So, in the world of efficiency and automation, clickety-clack in the Azure Portal is not where you want to be - no matter how much of a mouse ninja you are.

You want to be able to quickly do things via repeatable scripts and whatnot so that we take the human out of the equation as far as possible.

You can do pretty much everything (and sometimes more) via the Azure CLI - some parts have convenient methods and others fall back to the basics, but still lets you do it.

Unless I'm missing something, you cannot easily create new scopes in an Azure AD Application via Azure CLI. You can create AppRoles via --app-roles, but there's a --scopesmissing.

Instead, they at least provide you with

Generic Update Arguments
  --add  : Add an object to a list of objects by specifying a path and key                      value pairs.  Example: --add property.listProperty <key=value,
           string or JSON string>.
      
  --set  : Update an object by specifying a property path and value to set.
                                   Example: --set property1.property2=<value>.

What this enables you to do is directly manipulate the manifest.
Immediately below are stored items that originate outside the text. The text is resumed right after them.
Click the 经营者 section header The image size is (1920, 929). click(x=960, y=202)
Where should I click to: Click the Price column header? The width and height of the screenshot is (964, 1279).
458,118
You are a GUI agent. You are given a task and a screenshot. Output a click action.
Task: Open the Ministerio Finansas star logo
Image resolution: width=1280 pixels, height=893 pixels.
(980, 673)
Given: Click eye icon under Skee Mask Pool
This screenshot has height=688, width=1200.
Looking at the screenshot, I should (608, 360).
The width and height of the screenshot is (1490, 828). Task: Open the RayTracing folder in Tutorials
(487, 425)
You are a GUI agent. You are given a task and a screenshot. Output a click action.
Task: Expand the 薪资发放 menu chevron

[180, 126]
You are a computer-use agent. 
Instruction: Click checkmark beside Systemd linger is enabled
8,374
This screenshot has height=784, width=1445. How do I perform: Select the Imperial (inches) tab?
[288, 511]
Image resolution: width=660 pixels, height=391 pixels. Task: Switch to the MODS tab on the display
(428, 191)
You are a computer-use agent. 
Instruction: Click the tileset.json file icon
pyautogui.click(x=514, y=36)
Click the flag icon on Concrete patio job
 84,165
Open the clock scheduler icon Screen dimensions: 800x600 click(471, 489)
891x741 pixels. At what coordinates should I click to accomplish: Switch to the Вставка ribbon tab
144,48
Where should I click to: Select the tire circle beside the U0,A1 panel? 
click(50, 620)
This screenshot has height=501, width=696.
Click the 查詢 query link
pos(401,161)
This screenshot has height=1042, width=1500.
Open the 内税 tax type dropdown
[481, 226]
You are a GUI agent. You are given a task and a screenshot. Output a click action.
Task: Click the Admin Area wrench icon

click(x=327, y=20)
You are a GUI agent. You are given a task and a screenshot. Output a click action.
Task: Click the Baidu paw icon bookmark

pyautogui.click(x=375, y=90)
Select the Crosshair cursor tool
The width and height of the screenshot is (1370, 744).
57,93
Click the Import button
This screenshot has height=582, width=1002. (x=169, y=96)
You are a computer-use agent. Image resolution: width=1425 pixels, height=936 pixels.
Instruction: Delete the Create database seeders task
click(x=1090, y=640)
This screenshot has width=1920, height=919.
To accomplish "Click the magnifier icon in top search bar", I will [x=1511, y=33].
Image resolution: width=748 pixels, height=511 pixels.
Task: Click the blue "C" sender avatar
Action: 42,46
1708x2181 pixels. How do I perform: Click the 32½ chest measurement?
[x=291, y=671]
At first thought, --add seemed like the way to go; I want to add a scope. But, since oauth2Permissions (which is the property we want to update) already exists because every Azure AD Application will get a default scope when created through Azure CLI we can't do it that way.

So, we use --set to update the existing property.

Initially, I figured "hey, just add the json for the new scope and set that!". Not so fast, silly rabbit. We are, after all, performing raw updates and they need to be spoon fed everything.

The error Azure AD will return if you try to do this is:

Property  value cannot be deleted or updated unless it is disabled first.

This means that the existing scope(s) have isEnabled=true set in the manifest and to delete them (which is what you would do if overwriting them with your new one) you would need to disable them first.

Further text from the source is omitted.